River Cottage: training chefs of the future
Learn how the innovative cookery school is tackling skills gaps through holistic teaching
02 May 2014
River Cottage is known to millions as Hugh Fearnley-Whittingstall’s initiative, bringing to life his ethos and commitment to ethical, sustainable food production.
What you might not know is that River Cottage HQ is also home to the Cookery School, where food enthusiasts can take short courses to develop their skills and knowledge, as well as the Chefs’ School, launched in spring 2013.
The Chefs’ School offers a number of qualifications and accredited training, developed with City & Guilds Kineo, all aligned to River Cottage’s strong values around ethical and sustainable food production.
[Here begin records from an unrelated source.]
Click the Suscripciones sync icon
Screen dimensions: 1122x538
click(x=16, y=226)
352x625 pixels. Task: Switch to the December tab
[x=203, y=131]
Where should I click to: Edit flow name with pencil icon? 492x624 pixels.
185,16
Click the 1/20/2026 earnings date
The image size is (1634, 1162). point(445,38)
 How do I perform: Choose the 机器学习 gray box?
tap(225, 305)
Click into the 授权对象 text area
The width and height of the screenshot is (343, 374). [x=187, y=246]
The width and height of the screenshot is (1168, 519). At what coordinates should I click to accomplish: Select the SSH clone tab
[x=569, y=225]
The River Cottage team has three full-time apprentices working on-site, as well as apprentices from local restaurants and hotels, who come to River Cottage to receive their training. It also recently launched its Young Chef Apprenticeship Scheme, which is open to 16-24 year old unemployed school-leavers who have the ambition and desire to become a chef.
‘We want to be known for creating the chefs of the future,’ says River Cottage’s Head of Education, Chris Griffin. ‘We want to provide a holistic view of the industry, so students can learn not just about great food production, but about the many different aspects within the industry.’
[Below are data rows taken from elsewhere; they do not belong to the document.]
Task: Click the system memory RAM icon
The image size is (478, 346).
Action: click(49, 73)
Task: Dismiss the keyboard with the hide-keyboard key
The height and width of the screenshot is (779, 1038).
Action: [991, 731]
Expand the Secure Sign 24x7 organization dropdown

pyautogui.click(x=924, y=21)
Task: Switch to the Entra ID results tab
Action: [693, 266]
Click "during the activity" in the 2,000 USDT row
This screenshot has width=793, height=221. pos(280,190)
This is an approach that Gelf Anderson, River Cottage’s Head Chef, certainly agrees with: ‘We give them full exposure. They learn about butchery – and how to use every part of the animal – as well bakery, smoking and growing, to name just a few. We don’t hide them from anything here.’
The cookery industry itself faces future skills shortages that urgently need to be addressed.
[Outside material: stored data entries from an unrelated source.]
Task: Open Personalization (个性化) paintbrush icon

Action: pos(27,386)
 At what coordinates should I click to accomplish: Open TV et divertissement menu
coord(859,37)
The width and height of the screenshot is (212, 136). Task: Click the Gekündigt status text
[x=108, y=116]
‘We’ll see a shortage of chefs in 10-15 years, unless we start putting people back into the industry,’ says Gelf. ‘That’s why it’s so important that we show young people the opportunities available to them in the industry, and how qualifications and apprenticeships can pave the way to further things.’
As part of this commitment to inspiring the workforce of the future, River Cottage recently launched its Rising Star initiative. It encourages the River Cottage apprentices to put themselves out there to show their passion for food and their drive to succeed in the industry.
The Rising Star for 2013, Sam Lomas, 18, has certainly demonstrated this. He regularly writes blogs and engages with young people on social media to talk about his experiences as an apprentice, and about the food industry.
‘I really hope I can get more people interested in apprenticeships, and in the ethos of River Cottage as a whole. What really distinguishes apprenticeships to me is how they are streamlined to what you’re interested in,’ he says. ‘A lot of what you do at University won’t be that relevant, but my future employers will see the advantages of my experience in the workplace.’
Looking forward to the future, Sam isn’t clear about where he’ll go next, but it’s clear the River Cottage ethos has been embedded through his training. ‘I don’t know exactly what I want to do next, but I do know that I want to show the people how they can save the planet a bit’.
Samantha Whiteside, 17, is another apprentice who works at a local hotel. She became an apprentice following advice from her brother and one of her teachers and has no regrets: ‘I love it. I absolutely love it. I lost my passion for learning at school, and stopped caring. All I cared about cooking so when it was suggested I take an apprenticeship, it made sense. I haven’t looked back since.’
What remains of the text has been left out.